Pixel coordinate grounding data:
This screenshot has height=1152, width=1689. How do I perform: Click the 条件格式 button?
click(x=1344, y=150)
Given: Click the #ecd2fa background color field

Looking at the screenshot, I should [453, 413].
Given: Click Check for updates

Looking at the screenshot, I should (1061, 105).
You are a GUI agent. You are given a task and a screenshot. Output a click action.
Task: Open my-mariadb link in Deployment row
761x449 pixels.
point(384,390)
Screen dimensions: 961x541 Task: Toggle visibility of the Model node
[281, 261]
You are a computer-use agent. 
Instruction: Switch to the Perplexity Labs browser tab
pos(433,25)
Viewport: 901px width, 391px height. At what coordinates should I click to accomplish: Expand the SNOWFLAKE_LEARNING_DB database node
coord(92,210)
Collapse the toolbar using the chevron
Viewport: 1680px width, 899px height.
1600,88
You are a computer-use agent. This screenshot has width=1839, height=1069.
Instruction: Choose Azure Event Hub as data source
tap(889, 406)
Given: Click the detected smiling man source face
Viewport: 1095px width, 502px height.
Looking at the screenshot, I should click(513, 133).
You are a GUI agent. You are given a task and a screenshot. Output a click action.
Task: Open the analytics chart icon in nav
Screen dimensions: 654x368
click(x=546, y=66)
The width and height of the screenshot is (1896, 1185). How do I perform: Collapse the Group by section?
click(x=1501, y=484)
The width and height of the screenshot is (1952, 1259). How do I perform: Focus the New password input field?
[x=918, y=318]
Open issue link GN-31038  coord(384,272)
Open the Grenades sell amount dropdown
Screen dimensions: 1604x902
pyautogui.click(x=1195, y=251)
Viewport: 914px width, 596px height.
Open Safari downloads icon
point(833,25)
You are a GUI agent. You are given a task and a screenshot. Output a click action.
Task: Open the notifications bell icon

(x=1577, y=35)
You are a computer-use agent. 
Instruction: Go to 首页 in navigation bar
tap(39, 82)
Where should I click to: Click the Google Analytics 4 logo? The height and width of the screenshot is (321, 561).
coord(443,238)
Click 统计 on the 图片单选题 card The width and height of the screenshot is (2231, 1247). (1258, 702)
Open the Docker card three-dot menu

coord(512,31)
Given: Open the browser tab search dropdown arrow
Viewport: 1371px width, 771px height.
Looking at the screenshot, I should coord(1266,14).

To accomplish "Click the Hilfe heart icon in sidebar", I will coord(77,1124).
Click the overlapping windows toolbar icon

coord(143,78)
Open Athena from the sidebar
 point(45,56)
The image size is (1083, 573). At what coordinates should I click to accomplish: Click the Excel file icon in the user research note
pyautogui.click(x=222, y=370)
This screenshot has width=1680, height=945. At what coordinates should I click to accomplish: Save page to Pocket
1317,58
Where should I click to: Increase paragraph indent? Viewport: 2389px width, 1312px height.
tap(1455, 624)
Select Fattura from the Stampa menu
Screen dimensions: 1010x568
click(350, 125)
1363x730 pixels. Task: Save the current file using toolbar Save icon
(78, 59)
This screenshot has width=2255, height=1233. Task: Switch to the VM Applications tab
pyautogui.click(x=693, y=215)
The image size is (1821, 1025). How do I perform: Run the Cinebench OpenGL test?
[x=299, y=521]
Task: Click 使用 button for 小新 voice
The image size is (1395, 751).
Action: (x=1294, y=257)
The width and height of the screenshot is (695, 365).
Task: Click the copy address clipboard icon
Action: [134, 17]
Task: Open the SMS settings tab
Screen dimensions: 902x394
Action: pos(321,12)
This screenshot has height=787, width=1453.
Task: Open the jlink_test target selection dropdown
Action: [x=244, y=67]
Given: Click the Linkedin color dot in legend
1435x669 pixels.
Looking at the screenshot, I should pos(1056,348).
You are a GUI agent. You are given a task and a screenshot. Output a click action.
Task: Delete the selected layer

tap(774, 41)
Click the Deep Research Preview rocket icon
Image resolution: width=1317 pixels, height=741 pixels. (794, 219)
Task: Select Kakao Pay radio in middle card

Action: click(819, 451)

- [DIRECTIONS FOR THIS TASK]:
Taking the records above, retype every line from the one with "Screen dimensions: 902x394" down to the one with "Given: Click the Linkedin color dot in legend", exactly and with nothing else.

- [SOLUTION TO THIS TASK]:
Screen dimensions: 902x394
Action: pos(321,12)
This screenshot has height=787, width=1453.
Task: Open the jlink_test target selection dropdown
Action: [x=244, y=67]
Given: Click the Linkedin color dot in legend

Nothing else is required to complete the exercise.